Definition, Etiology, PathogenesisTop
1. Etiologic agent: Treponema pallidum from the order Spirochaetales, family Spirochaetaceae—a spiral gram-negative bacterium with severely limited metabolic capabilities that lacks lipopolysaccharide in its outer membrane. The organism divides every 30 to 33 hours and cannot survive outside the host’s body. A specific morphology of endoflagella enables the bacterium to move forward and rotate around its long axis (characteristic feature).
2. Pathogenesis: T pallidum can invade the host’s tissues using its motility and ability to adhere to multiple types of cells and extracellular matrix proteins. T pallidum also stimulates production of extracellular matrix metalloproteinases in the host’s cells, which facilitates tissue penetration. Cellular and humoral immune responses in syphilis are induced mainly by highly immunogenic proteins of the endoflagella, such as FlaA, FlaB1, FlaB2, and FlaB3.
Dendritic cells, CD4+ and CD8+ cells, and macrophages are primarily involved in the immune response to T pallidum infection. Macrophages participate in phagocytosis and elimination of the bacteria. However, the host’s immune response is insufficient to completely destroy the pathogens. No significant factors affecting the virulence of T pallidum have been identified so far. The majority of syphilitic lesions are likely due to inadequate, enhanced immune response (nonspecific and specific) induced by the bacteria.

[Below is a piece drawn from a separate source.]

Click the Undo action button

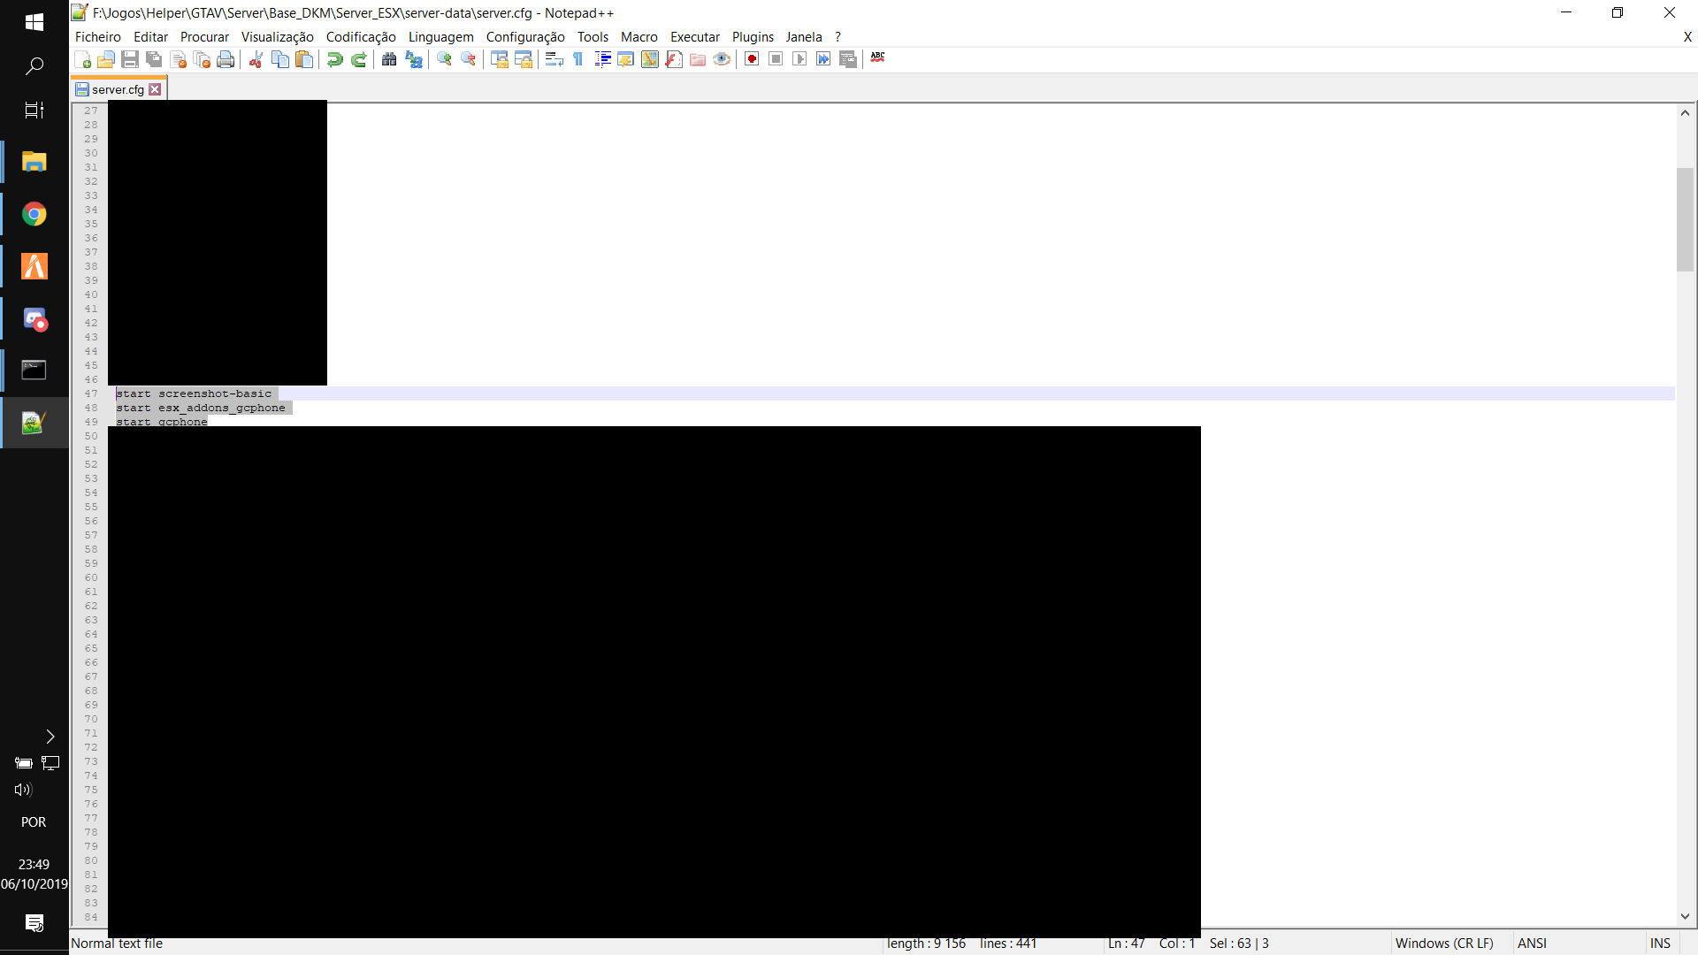click(x=334, y=58)

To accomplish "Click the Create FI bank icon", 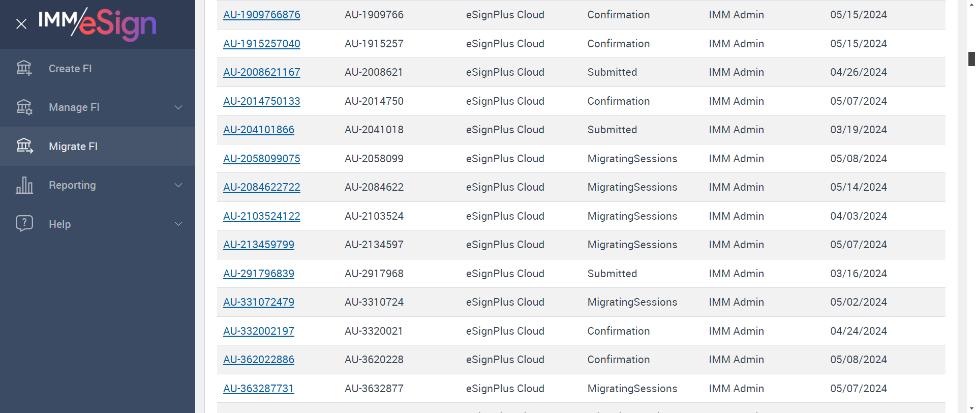I will coord(24,68).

3. Reservoir and transmission: The only reservoir is infected humans. The infection occurs as a result of T pallidum penetration through the abraded skin, mucous membranes, placenta (vertical transmission), or bloodstream. Sexual contact is the most frequent transmission route. Nonsexual transmission (eg, incidental rubbing in of infected secretions) is possible but rare, as the bacteria are highly sensitive to external factors. Blood-borne infection due to transfusion of infected blood may occur.
4. Risk factors: As for other sexually transmitted diseases; male sex, living in urban areas, promiscuity, psychoactive substance and/or alcohol misuse, chemsex.
5. Incubation and contagious period: 9 to 90 days; usually 21 days. Significant contagiousness is observed in early syphilis (chancres, sepsis due to T pallidum infection) and declines in subsequent stages.
Clinical Features and Natural HistoryTop
Acquired syphilis is classified as early (≤1 year from infection onset) and late (>1 year from infection onset). Irreversible organ damage and resulting symptoms appear after years. The course of the disease is divided into stages based on manifestations, although manifestations characteristic for a particular stage may also appear at other stages:
1) Early syphilis:
a) Stage I (primary syphilis): Appearance of a primary chancre (primary lesion).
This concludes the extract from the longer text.